The changes come as the company continues its search for a permanent replacement of former CEO Michael Foust, who abruptly resigned in March. The company’s CFO and interim CEO Bill Stein announced what the company’s senior leadership called “a new path forward” on a first-quarter earnings call with analysts Tuesday.
“This is a new path forward that both I and the senior leadership team have created,” Stein said.
Addressing concern expressed by an analyst that whoever becomes the next CEO may have ideas of their own about changing the company’s direction, Stein said the changes were too common-sense for anyone to disagree with. “I can’t see anyone disagreeing with those initiatives,” he said.
The plan includes divesting legacy non-data center assets, as well as data centers in non-core markets and under-performing data centers. The idea is to recycle capital currently sunk into those “non-strategic” assets.
The real estate investment trust is also going to stop building data centers without first securing tenants for them. Since Digital Realty can now deliver a data center pod in 12-16 weeks, it no longer needs to stockpile finished facilities, Stein said, and will take a “just-in-time” approach to inventory.
With the new strategy, the team expects to have more than 90 percent of its portfolio to be occupied by the end of 2014.
First Two Properties Offloaded
Scott Peterson, chief investment officer the company appointed in April, said the leadership team had been evaluating every property in its portfolio and assessing its long-term potential over the past several weeks. The plan is to offload the bottom 5-10 percent of the portfolio over the next several years.
The first property Digital Realty has gotten rid of is a 110,000-square-foot facility in Somerset, N.J., which it contributed to a joint venture with Prudential Real Estate Investors.

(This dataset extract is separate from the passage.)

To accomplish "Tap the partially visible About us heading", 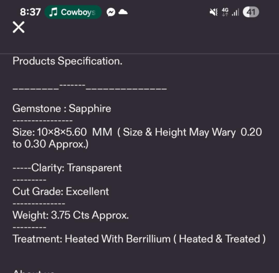I will coord(34,271).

The data center is fully leased to a financial-services company with nine years left on the lease. Digital Realty contributed the facility to the joint venture, of which it owns 20 percent, at a valuation of about $40 million.
The second property to go was another single-tenant data center which the company sold to the tenant who currently occupies it for about $42m. It did not name the tenant.
The company’s portfolio currently consists of 131 properties, 13 of which are investments in unconsolidated ventures. Together, the properties comprise about 24.5 million square feet.
Recognizing Market Changes
Digital Realty also has recognized that the data center market is changing and there is now more demand for solutions that include more than its traditional space-and-power offerings. To address this dynamic, the company’s executives said they will partner with some of its customers who provide things like managed services to offer combined solutions customers need.
Digital’s revenue for the first quarter was about $390 million – a 9-percent increase year over year. Its funds from operations (similar to earnings) were $1.22 – up 5 percent from the first quarter of 2013.